According to their latest communication in March PPT, they mentioned acquisition of balance 26% has been completed in December, 2024.

Many errors here -

  1. Even parent POWGRI is Not interested in selling to them - they are currently not able to sell due to govt order on PSU monetization and GST treatment - still that is resolved it wont be

  2. NAV is just another metrics to validate your investment thesis but a hybrid instrument like INVITs you treat it as long duration bond (like 30 years ) and judge YTM - also given its low risk debt profile (soverign rated AAA) eventually govt will use them to monetize assets to free up capital for Transmission asset and BESS builders - invetment needs in Transmission and BESS are in the order of ~200K crore and they are only a few companies have low leverage to play fully in this

  3. Not able to finish the remaining 25% stake - this is already done

Real issue is low visibility of asset addition - once they add a couple prices will normalize - thats how any asset pricing happens

I dont know any asset in current scenario where next 25 years Cash flow is known to last rupee (w/o even addiing new assets) = that gives close to ~13% Pre tax yield not bad for a AAA asset.

1 Like

Thanks for explaining it so well.

Invit being compared to equity is a big NO. It is an asset class in itself.

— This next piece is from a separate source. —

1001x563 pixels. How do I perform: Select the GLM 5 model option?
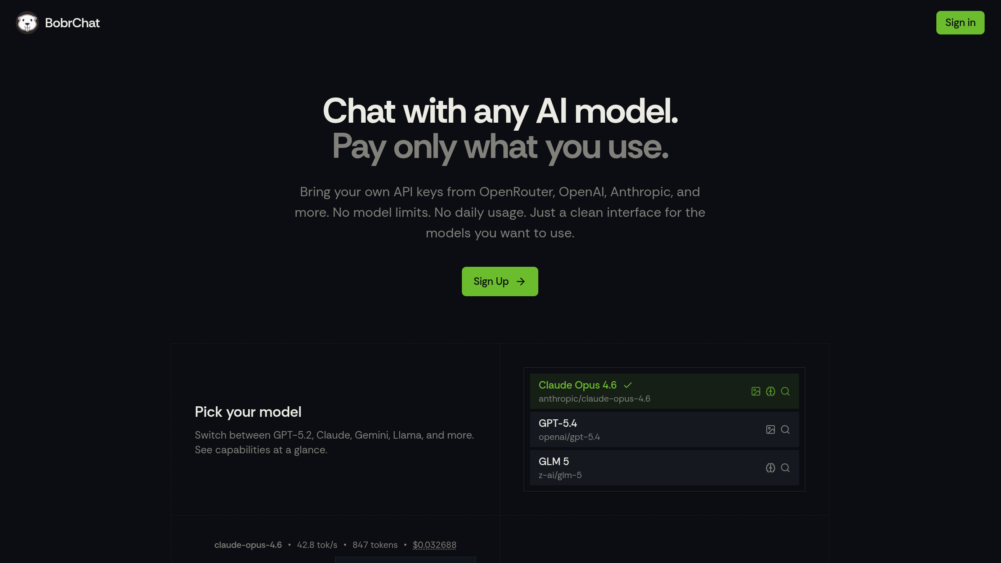point(664,468)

In India equity return of 2020-24 is being taken for granted and in hindsight appear to be risk free. People forget that those returns came in wake of loose monetary policy from a very low levels.

Whereas PGInvit has AAA rating, sitting on negligible debt, getting into benign interest rate scenario.

Let us not forget that market traded Sovereign Gold Bond at ridiculous discounts till recently. Despite SGB carrying 2.5% interest rates and capital gain being tax free. People were driven by market pricing and found reasons not to buy SGB much cheaper and bought Gold ETF as that traded at par.

1 Like

INVITs are hybrid instruments - neither 100% debt or 100% Equity - like a reverse EMI (you recover both interest and capital over a period of time)

Given the chracteristics you have to look at IRR (i just used yield as a proxy). IRR is also quite high given risk profile

1 Like

This will increase the mutual fund investments and also lead to better liquidity and price discovery.

Please read all informations regarding the company before making such statements. There are no facts in any of your statements and this may mislead a new reader who cannot distinguish between a savvy and a naive.